---------- Provided entries ----------

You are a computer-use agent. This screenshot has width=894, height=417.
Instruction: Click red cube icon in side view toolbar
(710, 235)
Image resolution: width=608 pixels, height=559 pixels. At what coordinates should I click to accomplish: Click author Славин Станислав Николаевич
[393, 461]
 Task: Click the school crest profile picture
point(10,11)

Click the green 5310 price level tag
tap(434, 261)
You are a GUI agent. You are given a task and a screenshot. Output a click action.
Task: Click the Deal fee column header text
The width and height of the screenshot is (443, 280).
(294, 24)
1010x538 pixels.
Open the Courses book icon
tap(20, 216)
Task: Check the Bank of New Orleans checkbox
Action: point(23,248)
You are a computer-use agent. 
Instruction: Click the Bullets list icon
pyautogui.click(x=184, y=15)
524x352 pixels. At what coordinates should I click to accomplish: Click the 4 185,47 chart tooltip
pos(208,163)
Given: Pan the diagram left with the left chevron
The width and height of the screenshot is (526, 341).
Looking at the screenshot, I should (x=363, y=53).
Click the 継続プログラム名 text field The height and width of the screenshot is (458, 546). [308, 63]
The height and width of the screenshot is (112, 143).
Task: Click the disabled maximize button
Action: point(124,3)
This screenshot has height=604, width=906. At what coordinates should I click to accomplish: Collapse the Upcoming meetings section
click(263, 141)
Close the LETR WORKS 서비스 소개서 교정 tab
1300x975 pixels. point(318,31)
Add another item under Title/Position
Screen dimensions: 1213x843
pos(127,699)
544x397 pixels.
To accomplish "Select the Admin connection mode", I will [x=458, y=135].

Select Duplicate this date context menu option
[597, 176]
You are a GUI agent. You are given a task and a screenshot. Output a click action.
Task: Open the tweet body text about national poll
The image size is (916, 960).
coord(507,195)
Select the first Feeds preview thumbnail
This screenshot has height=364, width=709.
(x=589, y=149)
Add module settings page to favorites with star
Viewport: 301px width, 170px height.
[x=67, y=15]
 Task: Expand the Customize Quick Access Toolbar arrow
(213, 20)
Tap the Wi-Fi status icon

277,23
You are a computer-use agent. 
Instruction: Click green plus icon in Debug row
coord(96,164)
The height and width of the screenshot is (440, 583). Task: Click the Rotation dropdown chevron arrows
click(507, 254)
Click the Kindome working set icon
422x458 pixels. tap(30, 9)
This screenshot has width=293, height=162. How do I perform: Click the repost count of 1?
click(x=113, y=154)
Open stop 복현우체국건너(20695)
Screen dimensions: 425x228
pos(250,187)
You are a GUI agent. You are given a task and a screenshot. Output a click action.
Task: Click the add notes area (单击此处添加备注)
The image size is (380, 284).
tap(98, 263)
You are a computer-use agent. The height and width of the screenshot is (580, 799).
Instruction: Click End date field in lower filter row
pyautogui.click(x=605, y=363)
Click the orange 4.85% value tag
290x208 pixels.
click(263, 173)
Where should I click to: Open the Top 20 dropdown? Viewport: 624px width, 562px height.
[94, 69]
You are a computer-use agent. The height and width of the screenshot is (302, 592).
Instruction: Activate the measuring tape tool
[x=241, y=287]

----------

## Task directions
Print all of the entries again, exactly as written.

## Response box
You are a computer-use agent. This screenshot has width=894, height=417.
Instruction: Click red cube icon in side view toolbar
(710, 235)
Image resolution: width=608 pixels, height=559 pixels. At what coordinates should I click to accomplish: Click author Славин Станислав Николаевич
[393, 461]
 Task: Click the school crest profile picture
point(10,11)

Click the green 5310 price level tag
tap(434, 261)
You are a GUI agent. You are given a task and a screenshot. Output a click action.
Task: Click the Deal fee column header text
The width and height of the screenshot is (443, 280).
(294, 24)
1010x538 pixels.
Open the Courses book icon
tap(20, 216)
Task: Check the Bank of New Orleans checkbox
Action: point(23,248)
You are a computer-use agent. 
Instruction: Click the Bullets list icon
pyautogui.click(x=184, y=15)
524x352 pixels. At what coordinates should I click to accomplish: Click the 4 185,47 chart tooltip
pos(208,163)
Given: Pan the diagram left with the left chevron
The width and height of the screenshot is (526, 341).
Looking at the screenshot, I should (x=363, y=53).
Click the 継続プログラム名 text field The height and width of the screenshot is (458, 546). [308, 63]
The height and width of the screenshot is (112, 143).
Task: Click the disabled maximize button
Action: point(124,3)
This screenshot has height=604, width=906. At what coordinates should I click to accomplish: Collapse the Upcoming meetings section
click(263, 141)
Close the LETR WORKS 서비스 소개서 교정 tab
1300x975 pixels. point(318,31)
Add another item under Title/Position
Screen dimensions: 1213x843
pos(127,699)
544x397 pixels.
To accomplish "Select the Admin connection mode", I will [x=458, y=135].

Select Duplicate this date context menu option
[597, 176]
You are a GUI agent. You are given a task and a screenshot. Output a click action.
Task: Open the tweet body text about national poll
The image size is (916, 960).
coord(507,195)
Select the first Feeds preview thumbnail
This screenshot has height=364, width=709.
(x=589, y=149)
Add module settings page to favorites with star
Viewport: 301px width, 170px height.
[x=67, y=15]
 Task: Expand the Customize Quick Access Toolbar arrow
(213, 20)
Tap the Wi-Fi status icon

277,23
You are a computer-use agent. 
Instruction: Click green plus icon in Debug row
coord(96,164)
The height and width of the screenshot is (440, 583). Task: Click the Rotation dropdown chevron arrows
click(507, 254)
Click the Kindome working set icon
422x458 pixels. tap(30, 9)
This screenshot has width=293, height=162. How do I perform: Click the repost count of 1?
click(x=113, y=154)
Open stop 복현우체국건너(20695)
Screen dimensions: 425x228
pos(250,187)
You are a GUI agent. You are given a task and a screenshot. Output a click action.
Task: Click the add notes area (单击此处添加备注)
The image size is (380, 284).
tap(98, 263)
You are a computer-use agent. The height and width of the screenshot is (580, 799).
Instruction: Click End date field in lower filter row
pyautogui.click(x=605, y=363)
Click the orange 4.85% value tag
290x208 pixels.
click(263, 173)
Where should I click to: Open the Top 20 dropdown? Viewport: 624px width, 562px height.
[94, 69]
You are a computer-use agent. The height and width of the screenshot is (302, 592).
Instruction: Activate the measuring tape tool
[x=241, y=287]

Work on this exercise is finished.